The New Brunswick MP told reporters on Tuesday evening during a press conference that he and Foreign Affairs Minister Mélanie Joly had already had preliminary conversation with the incoming U.S. “border czar” Tom Homan on the border plan it was now detailing to reporters.
“It was, we think, encouraging,” he said.
LeBlanc said an in-person meeting between Homan and Trump’s nominee for commerce secretary, Wall Street executive Howard Lutnick, is already in the works to happen in the next couple of weeks.
Exactly when the cabient shuffle will happen is unclear.
LeBlanc said he won’t need to be present, as it will only see him losing a file.
He returned home on Tuesday night and isn’t scheduled to return to Ottawa until next week.
That’s as he has already scheduled an announcement in Dorchester, N.B., on Thursday over a longstanding frustration of his.
The Trudeau government announced in 2018 a “state-of-the-art” psychiatric facility to replace the unsafe and outdated Shepody Healing Centre currently housed inside the walls of the existing 140-year-old prison.
But the bureaucracy of government called for planning and pre-planning on the centre to take eight years. It angered LeBlanc to the point that he had the 2023 federal budget explicitly order the centre built expeditiously.
He is now poised to ensure that the centre goes ahead with a $1 billion infusion.

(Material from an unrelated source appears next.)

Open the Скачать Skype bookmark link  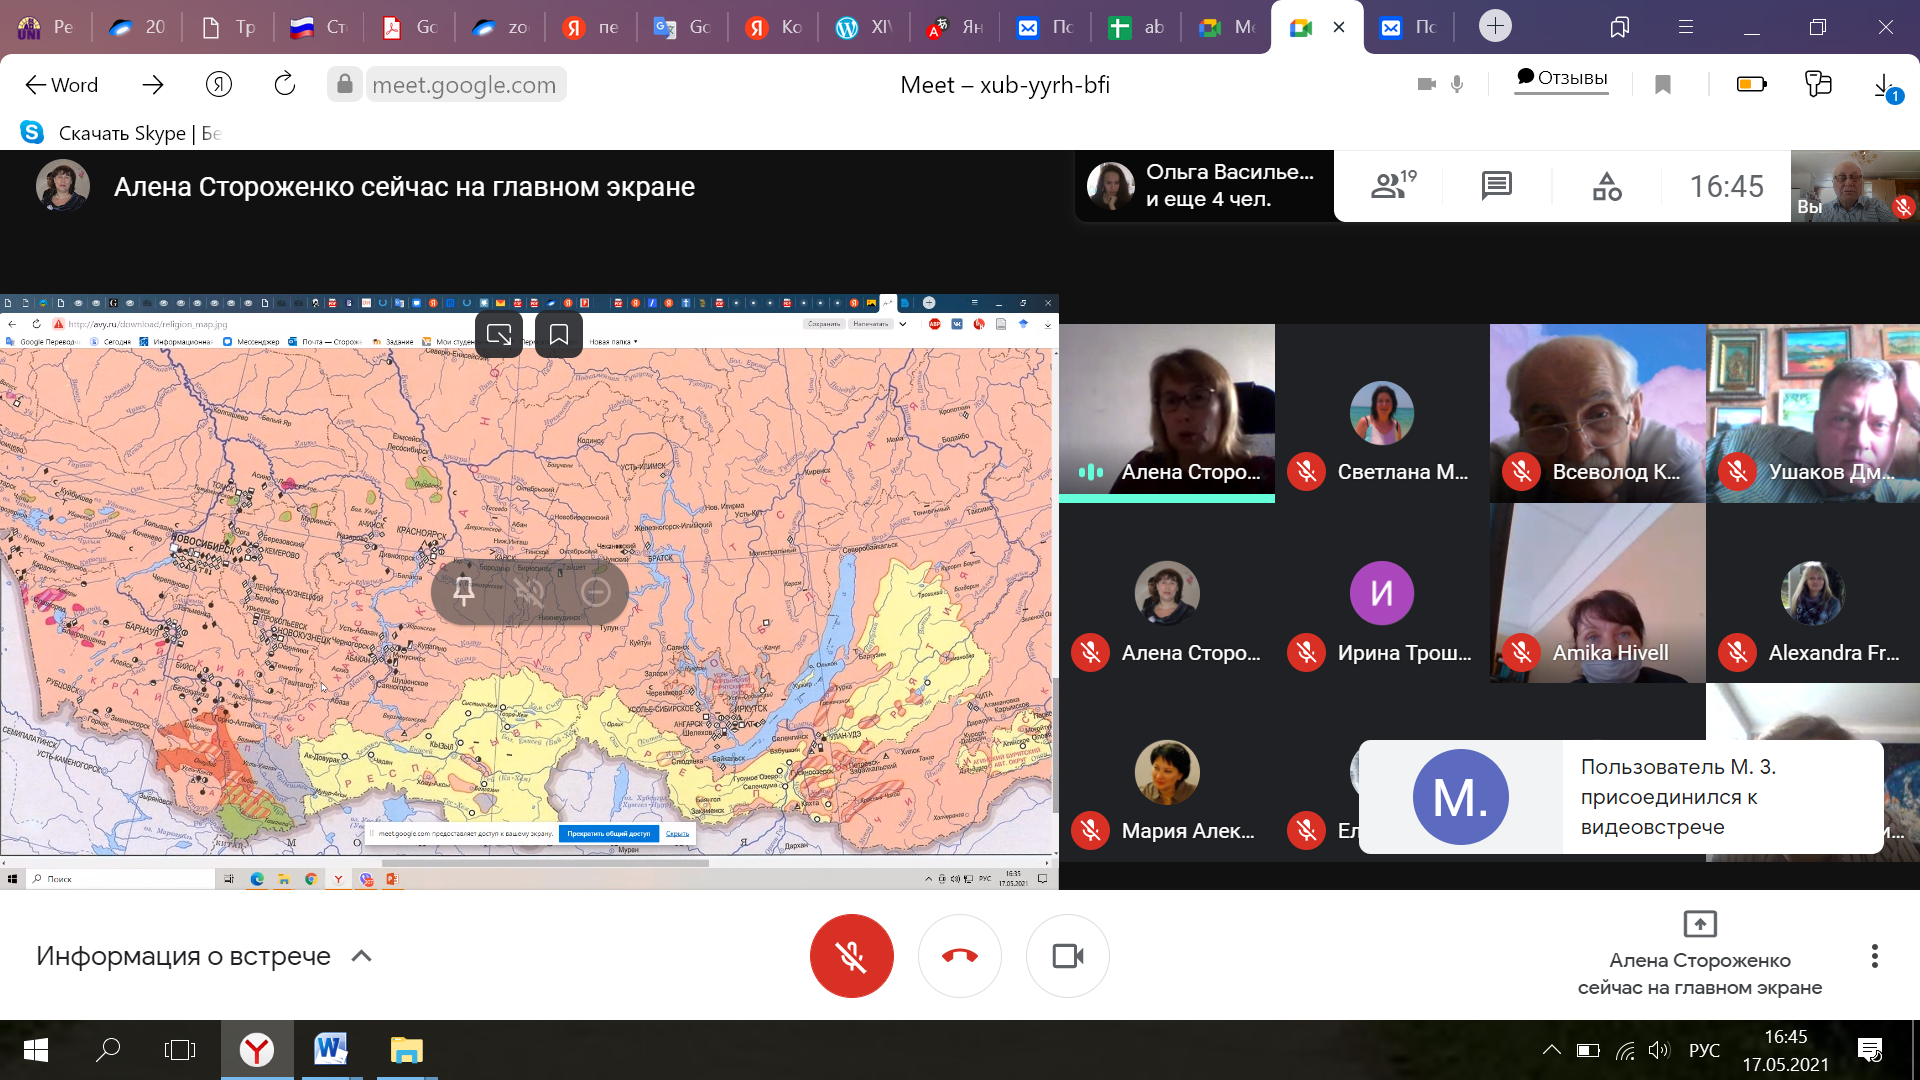coord(122,133)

LeBlanc now becomes the first federal finance minister from New Brunswick in 136 years, since Sir Samuel Leonard Tilley in 1878, who was one of the fathers of Confederation.

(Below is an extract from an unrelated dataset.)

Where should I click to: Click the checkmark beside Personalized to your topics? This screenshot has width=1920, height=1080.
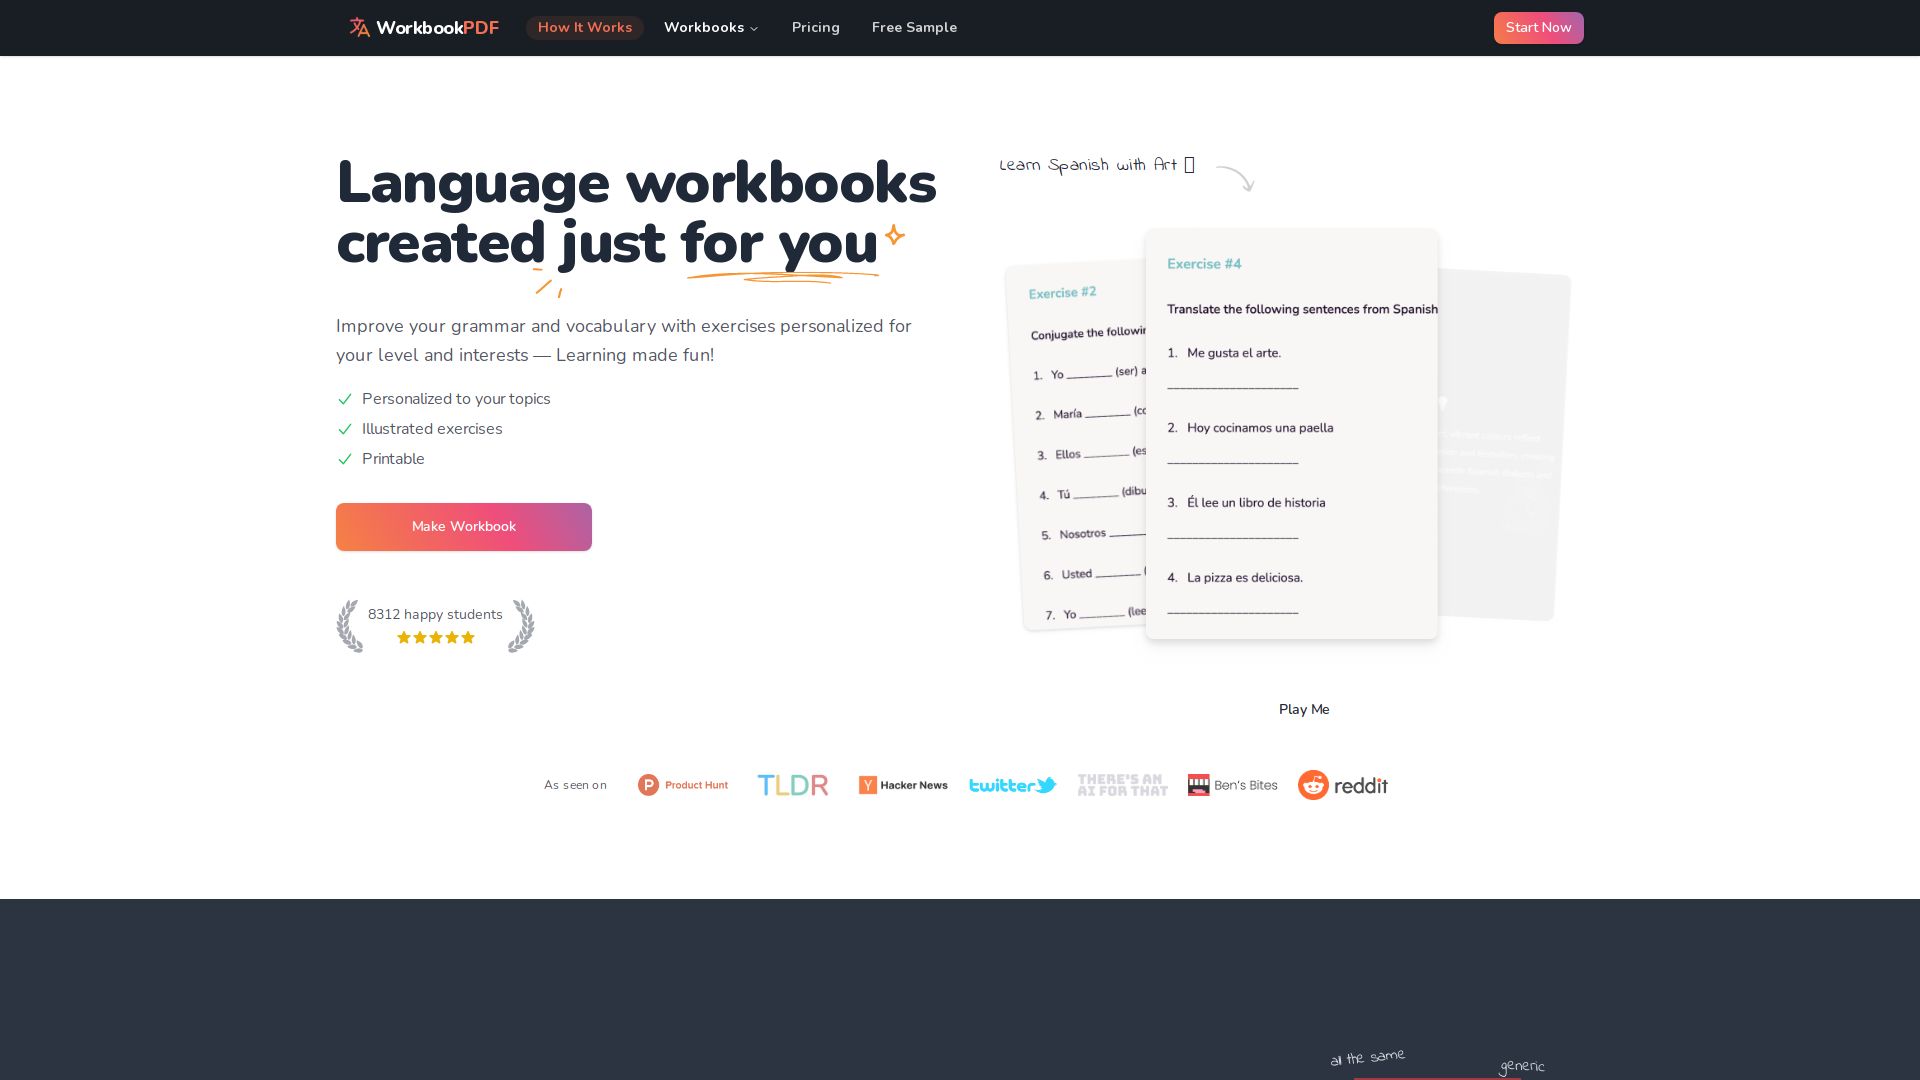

He’s the first Acadian ever to be appointed to the job.
How long it will last is arguably a question mark.
Brunswick News reported on Wednesday that all four New Brunswick Liberal backbench MPs – Saint John Rothesay MP Wayne Long, Madawaska-Restigouche MP René Arseneault, Acadie-Bathurst MP Serge Cormier, and now Fredericton MP Jenica Atwin – now say that they want Trudeau to resign.

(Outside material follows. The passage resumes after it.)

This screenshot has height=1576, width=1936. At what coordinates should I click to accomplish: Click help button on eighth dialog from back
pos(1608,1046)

That’s as the all from inside the caucus grows across the country.
“I have been part of governments before where we spent a lot of time looking inward. In the end, it’s not usually very successful,” LeBlanc said.
He later added: “I think the path forward is to focus on the urgent work ahead.
“The risk of these tariffs on the Canadian economy, to workers, to businesses big and small, is astounding.
“It behooves all of us to focus on that and other issues.”
LeBlanc continued: “There will be a budget in the spring, there will be opportunities for the opposition parties to put motions before the House either in the winter or the spring, the government can schedule those days with a certain amount of discretion, there are periods in the calendar that you have to do it.
“But everyone needs to get to work, is my view. There will be an election in 2025. It might be in the spring, it might be in the late winter if Parliament votes no confidence in the government, but 10 last week, on like 10 occasions, they voted confidence in the government.
“It’s not a scrum from an opposition leader constitutionally that changes that.”
What changed between this week and last week was the resignation of a central piece of the Trudeau government.
“Well no, the policies and the agenda of the government doesn’t evaporate because one, albeit very senior minister, leaves. No,” LeBlanc said.
“If they supported the supplementary estimates and the supply bill which is the money to operate the government, those are pure confidence votes.
“The Bloc and the NDP fully voted confidence in the government.”
He added: “Four days later to be completely outraged and say we need an election, I get the theatrics of that, fine, I’ve been an opposition MP too, but plunging the country into an election now on the eve of the presidential inauguration, the new government wouldn’t be sworn in.”